I have an eating disorder - I am an emotional eater. One of the ways my disorder manifests itself is that when I am sexually frustrated, I turn to food. There are all kinds of things wrong with that. Of course it does not make a lot of sense to eat when sex would be more fun, right? Well, I don't expect those who do not suffer from an eating disorder to understand. And frankly this post is not about explaining it.
This is really more of a rant I guess. I like sex. I miss sex. I have a husband who would happily have sex with me any time I want. That is not the problem. I have always been aggressive sexually. But I have grown tired of ALWAYS being the aggressor. Sometimes I want to be with someone who is as forceful as I am. After many years of struggle, DH and I realized he will never be that way. Also that I will never be the kind of women who goes for the sweet and tender lovemaking that he sometimes enjoys. If I had to categorize (which I hate to do) I would say DH is vanilla and I am the flavor sampler. Oh geez, here I go with the food metaphors.
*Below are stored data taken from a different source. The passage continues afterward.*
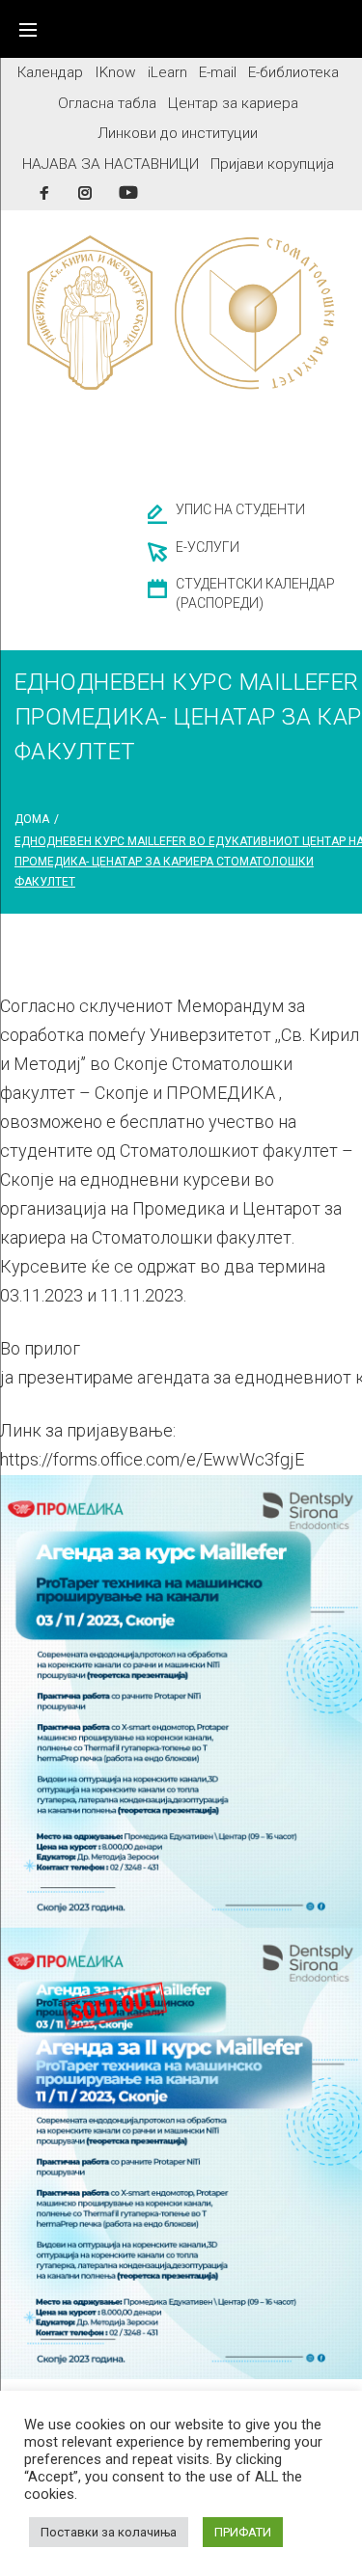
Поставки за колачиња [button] (109, 2532)
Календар (50, 72)
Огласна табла (107, 103)
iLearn (167, 72)
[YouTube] (128, 192)
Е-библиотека (293, 72)
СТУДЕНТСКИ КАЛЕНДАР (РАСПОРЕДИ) (255, 593)
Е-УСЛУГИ (207, 547)
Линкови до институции (177, 133)
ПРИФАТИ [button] (242, 2532)
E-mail (218, 72)
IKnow (115, 72)
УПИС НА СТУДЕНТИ (240, 509)
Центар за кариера (233, 103)
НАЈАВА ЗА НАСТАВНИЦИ (110, 164)
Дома (31, 819)
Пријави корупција (272, 164)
But seriously, one of the reasons DH and I realized that poly is a lifestyle we are open to is that we accept the fact that we are very different sexually. What really frosts my cookies (hey, if I'm going to give in to it, I'll go all the way) is that we did not explore this idea until my eating disorder had driven me to replace sex with food A LOT. Now it is a habit I want to break and it is very difficult.
Right now I am torqued off that it happened last night. We had dinner with our neighbors - had a great time. I had some rum and Coke and was feeling flirty. Got myself a little (lot) worked up imagining getting grabby with the neighbor, whom I have a serious lust for. Unlike DH, he has a personality that suggests he would not be a passive partner in the bedroom. Long story short, when we came home DH went to bed (in my defense, he threw out his back yesterday so I could not have jumped him anyway) and I sat up making love to the pantry. Darn it!
A few hot and sweaty moments with the neighbor and I could have worked off some calories instead of ingesting them. (Did I mention he looks like Al Pacino?) Unfortunately, DH and I do not think he and his wife are poly. And even if they are, that does not mean he would like me to "say hello to his little friend."
So, where does that leave me? Still eating my orgasms. And before anyone suggests it, a close encounter with an adult toy would NOT solve anything. It does not satisfy what I am craving, which is the seduction and responses of another person.
So, that is my rant. Sorry it does not have a happy ending.